This issue of the Pioneer America Society Transactions (PAST) contains nine manuscripts from papers presented at the 2012 conference in Philadelphia, PA. The first of these, Lynn Alpert’s “The Philadelphia Corner Store,’” traces the history of corner stores in Philadelphia, focusing on the changes to one corner store in the Fairmount neighborhood. She pays particular attention to the façade alterations as the store transitioned from business to residential use.

Siobhan Fitzpatrick examines the architectural and design motifs found at the James Library in Madison, New Jersey in her article “The James Library: House of Knowledge,” and links these motifs to the broader mission of the library: the “desire to provide space for learning and educating the public.”

The influence of the landscape on how people organized their economic lives in 18th century southern Pennsylvania is the topic of Terry Necciai’s article “Indiscriminate Location: The Geography of Organic Farm Boundaries.” Farm boundaries, structures, and activities are shown to be inextricably bound to the land, and that rather than being ‘indiscriminate’, southern Pennsylvania’s farms were highly organized.
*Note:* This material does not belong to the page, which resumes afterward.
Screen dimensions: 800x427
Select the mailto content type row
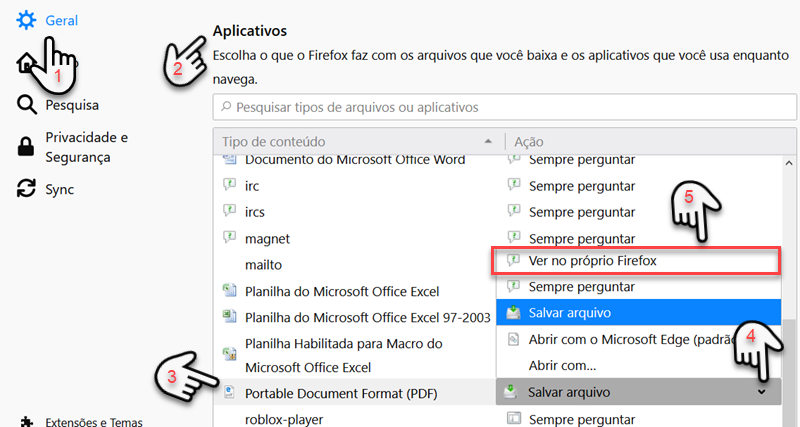[354, 265]
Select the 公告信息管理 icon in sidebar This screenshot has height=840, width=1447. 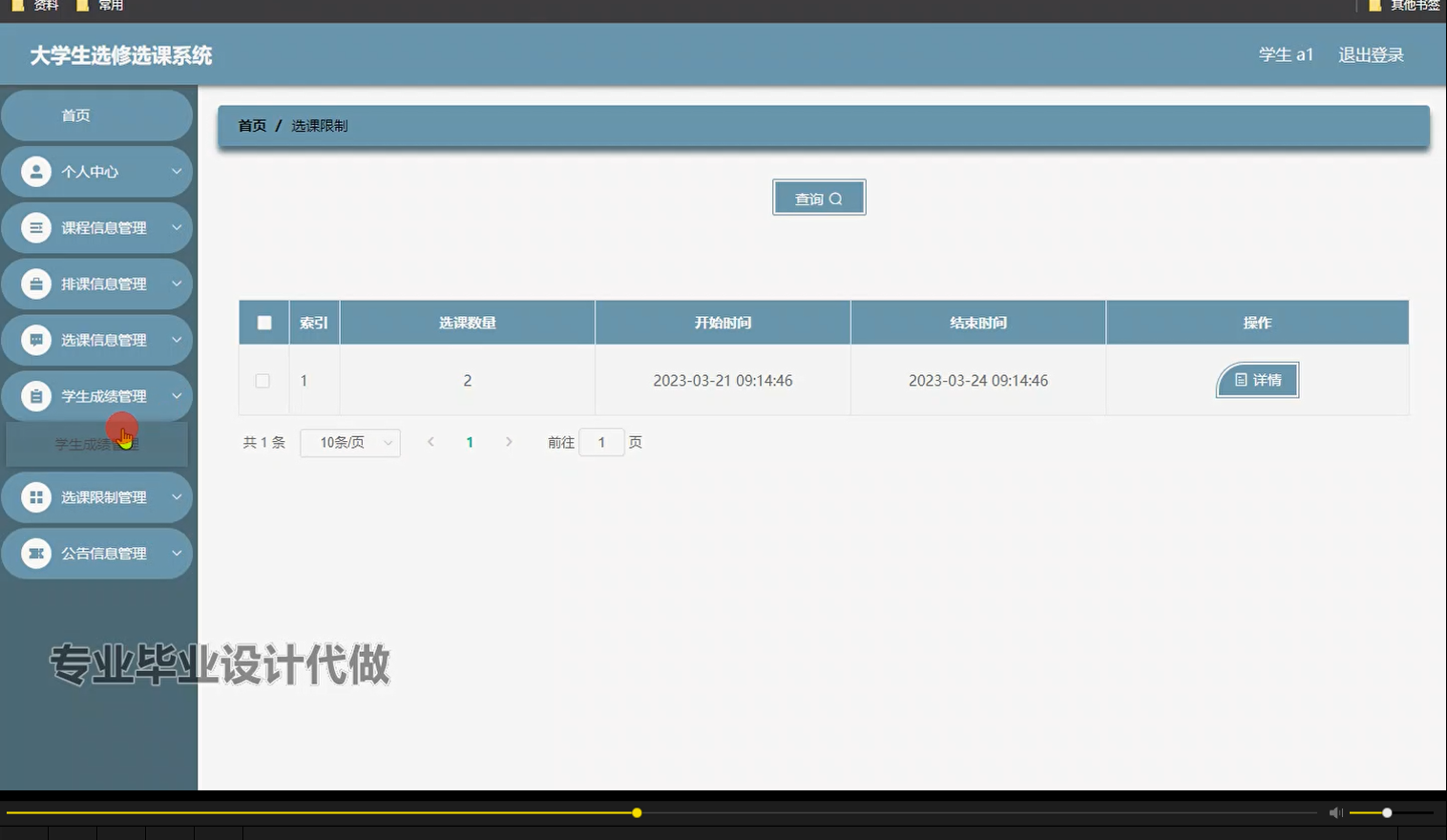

In the article “Philadelphia Encapsulated: Popular Prints and Photographs at the Library Company of Philadelphia,” Erika Piola notes the importance of a few key donations to the library, graphics of the built environment of nineteenth-century Philadelphia. For example, the commercial advertising graphics found at the library “provide both a micro and macro vision of Philadelphia cityscape at the dawn of its notoriety as the workshop of the world.”

Keith Sculle takes his examination of the American gasoline station in a new direction with “Social Memory and the Power of Adaptive Re-Use,” and concludes that gas stations may be among the most adaptable of commercial buildings and their reuse charts a new future while acknowledging the past. Further, he notes that “[h]ow people remember a specific building and associate it with a broader building type can help alter a landscape.”

As the granddaughter of Lebanon Valley College professor Paul A.W. Wallace — author of the wonderful Pennsylvania Historical and Museum Commission book The Indian Paths of PennsylvaniaEdie Wallace traces the Minquas Path from Wrightsville to Fort Manayunk (now the Philadelphia Airport) in her article “Following Grandpa’s Footsteps: Retracing The Indian Paths of Pennsylvania.” Although much altered over the intervening centuries, much of the path and the reasoning behind its specific course remain intact.

In “The Bethel Colony: Intersections of Culture and Built Form,” Janet R. White examines the built environment of a utopian community. Although communal in the broad sense, the built environment belies a certain degree of individualism within the family unit.

Arthur Lawton gives an in-depth review of the manners in which early structures could be designed and laid out without the use of scale drawings in his article “Pattern, Tradition and Innovation in Vernacular Architecture.” He then shows the usefulness of the ‘plan-net’ technique when applied to a series of historic vernacular buildings.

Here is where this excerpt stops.